People have always worried about the reliability of computing since the earliest day. So kind of,
but if we're talking about computation, if your computer makes a mistake and
the computer says, the computer has ways to check and say, oh, we screwed up. We made a mistake.
What happens is that program that was running, you have to redo it, which is a hassle. For storage,
if you've sent important information away, and it loses that information, you go nuts.

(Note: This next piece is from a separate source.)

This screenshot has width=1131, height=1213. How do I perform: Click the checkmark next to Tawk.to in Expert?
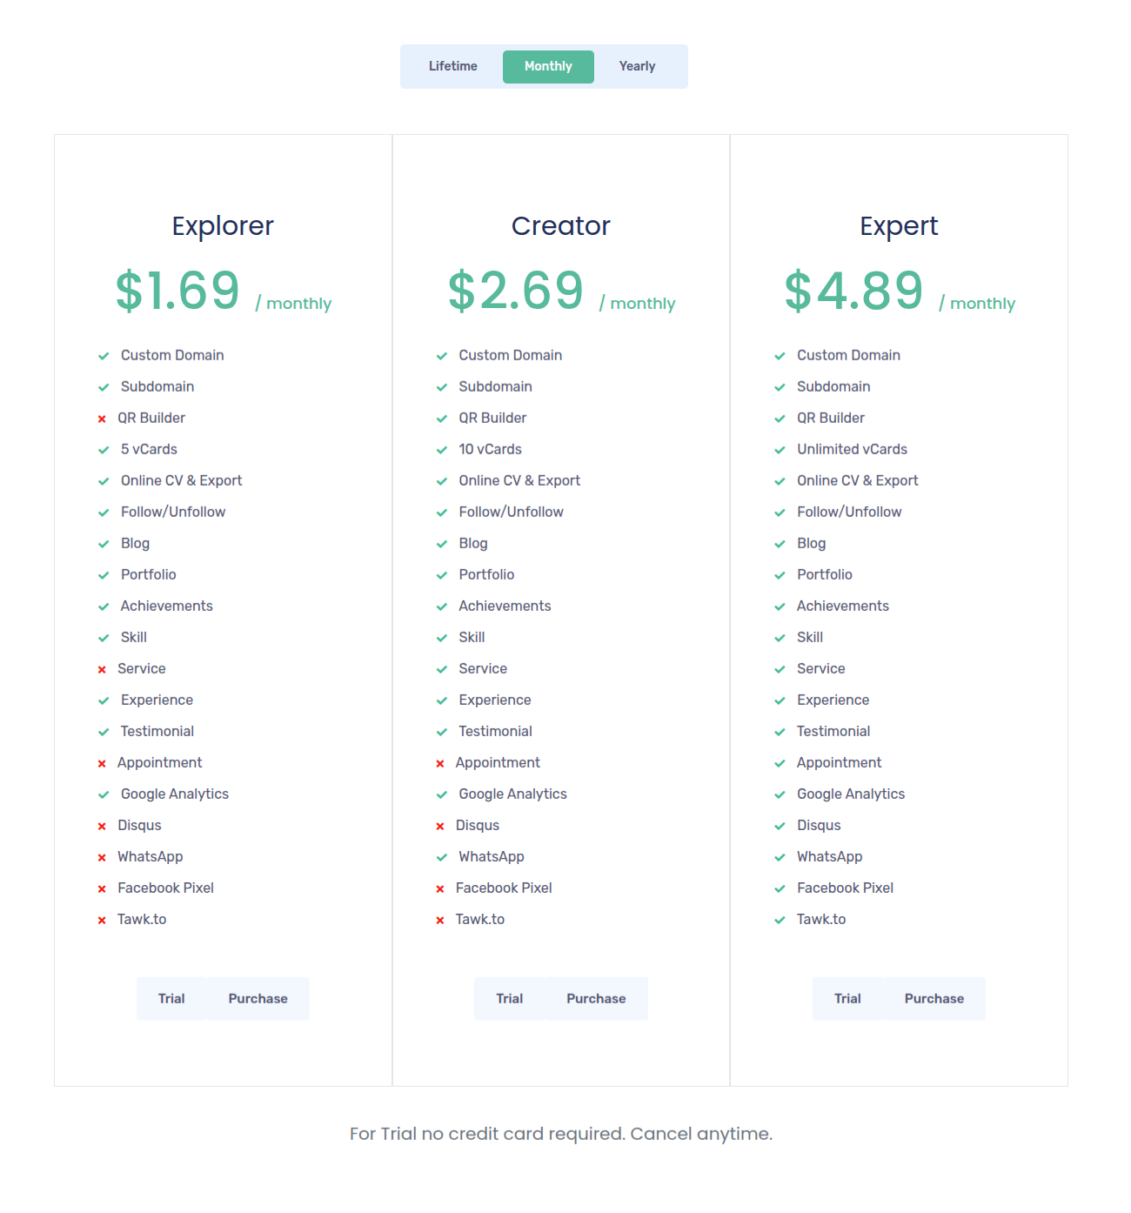tap(779, 920)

This is the worst. Oh my God. So if you have a laptop and you're not backing it up
on the cloud or something like this, and your disk drive breaks, which it can do,
you'll lose all that information and you just go crazy. So the importance of reliability for
storage is tremendously higher than the importance of reliability for computation because of the
consequences of it. So yes, so rate ideas are still very popular, even with the switch of
the technology. Although flash drives are more reliable. If you're not doing anything like
backing it up to get some redundancy, so they handle it, you're taking great risks.
You said that for you and possibly for many others, teaching and research don't conflict
with each other as one might suspect. And in fact, they kind of complement each other. So
maybe a question I have is, how has teaching helped you in your research or just in your
entirety as a person who both teaches and does research and just thinks and creates new ideas
in this world? Yes. I think what happens is when you're a college student, you know there's this
kind of tenure system and doing research. So kind of this model that is popular in America,
I think America really made it happen, is we can attract these really great faculty to research
universities because they get to do research as well as teach. And that especially in fast
moving fields, this means people are up to date and they're teaching those kind of things.
But when you run into a really bad professor, a really bad teacher, I think the students think,
well, this guy must be a great researcher because why else could he be here? So as I,
you know, after 40 years at Berkeley, we had a retirement party and I got a chance to reflect
and I looked it back at some things. That is not my experience. There's a, I saw a photograph of
five of us in the department who won the Distinguished Teaching Award from campus,
a very high honor. You know, I've got one of those, one of the highest honors. So there are five of
us on that picture. There's Manuel Blum, Richard Karp, me, Randy Kast and John Osterhout,
contemporaries of mine. I mentioned Randy already. All of us are in the National Academy of Engineering.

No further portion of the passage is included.